In the 1989 blockbuster a farmer builds a baseball ground in his cornfield which attracts the ghosts of former sporting legends.
Now, Marlborough cray fisherman John Reader has replicated the film’s premise, with a little help from Mother Nature - but without the ghosts.
Over the past eight years John and his family have created and nurtured an international-size polo ground on his ‘Meriburn’ property, near the Clarence River.
The picturesque seaside venue was a product of some creative thinking by John’s eldest son Ash, who is heavily involved in the family’s various businesses, as well as being a talented polo player.
The 2016 Kaikōura Earthquake brought construction teams to the East Coast, with major repairs required on State Highway One and the Main Trunk Rail line.

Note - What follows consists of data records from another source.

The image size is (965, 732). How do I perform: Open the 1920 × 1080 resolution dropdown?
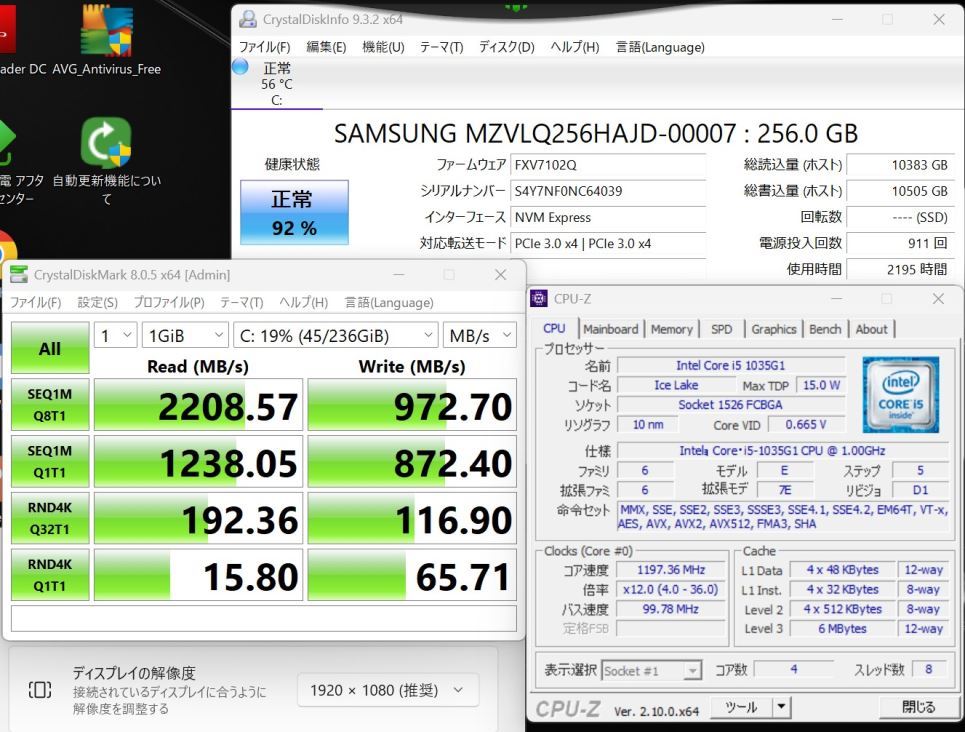coord(388,690)
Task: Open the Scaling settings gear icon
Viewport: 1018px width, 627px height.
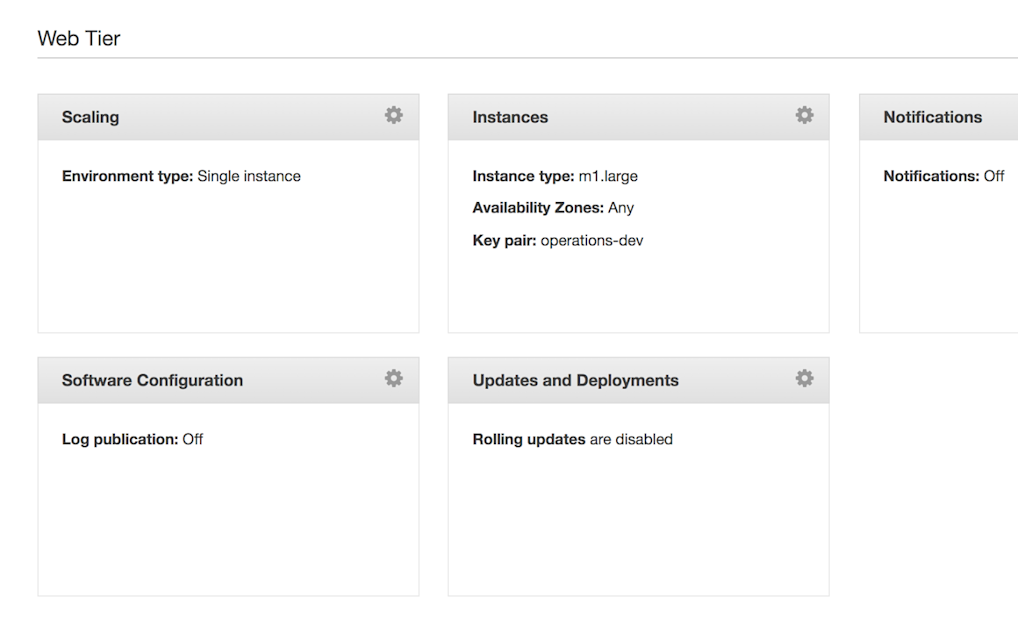Action: (x=393, y=115)
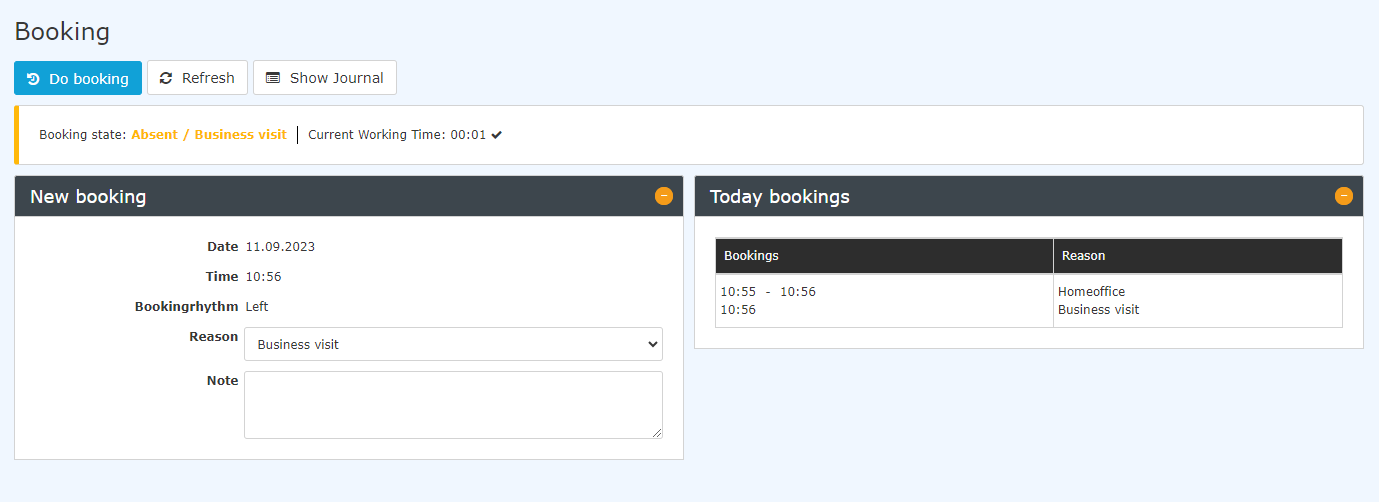Screen dimensions: 1379x502
Task: Select the Homeoffice reason entry
Action: [1091, 292]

Alert to an opportunity, Ash solved a problem for the reconstruction team, who needed a place to put their excess soil. He offered them the opportunity, which they gladly accepted, to dump their excess soil on the family’s 350ha, mainly forestry, block on the seaward side of the main road, thus providing the foundations for a top-class polo park.
John vividly recalled the chain of events.
Within a few days of the earthquake NCTIR representatives, who had scouted the area by helicopter, landed at the Reader homestead.
“They told us they were looking for a dump site and asked if we had somewhere they could dump the clean-up material, as we were only three kilometres away from where they first started having to clear.
“We said we did, then Ash popped up with ‘we’ll give you a dump site if you leave us a polo field’ and they said ‘show us the dump site’.
“So, it all fell into place. There was no other way we could afford to put an international-quality field in here, you just couldn’t do it.”
John is the groundsman, happy that the grass they used “goes to sleep in the winter” meaning he only has to look after it from October until April.
The choice of grass for the newly-formed field created some debate. Couch grass is the gold standard of polo surfaces but rarely thrives in the South Island. However, Ash was determined to go ahead, as couch grass grows well in sandy soil and drains quickly after rain. His perseverance has paid off, with a superb surface eventuating.
He envisages the new ground’s first outing being a tournament in December, as part of the South Island League.
Polo is very much a Reader family affair. John began following the sport when daughter Zoe, plus sons Ash and Jak, took it up at boarding school in Christchurch. Ash travelled the world playing polo for five years, before returning to run the farm, and has represented New Zealand at the demanding sport, while Zoe is a current NZ rep.
John, who began crayfishing in the 1970s, moving his operation from Kekerengu to Waipapa Bay in 1991, the same year he purchased the 600ha Meriburn farm, providing opportunities for all his family to become involved.
Like their father, and mother Tonya, the younger Readers have a happy knack of making things happen.
Ash runs the farm and owns the Karaka Lobster Café, sited at Okiwi Bay on SH1. Jak is heavily involved on the fishing business, alongside John, while Tonya and Zoe, who is into horse-breeding for polo ponies, help out at the popular roadside Café.
Having survived the ups and downs of the crayfishing business for many decades, plus the devastating 2016 ‘quake, John knows only too well how fragile the environment can be, but is relishing the opportunity to bring polo, a game he loves, to the East Coast.
“I’m sure the ground will be an asset to the area and the local community,” said John.
“It will be much more than just a polo ground,” he added.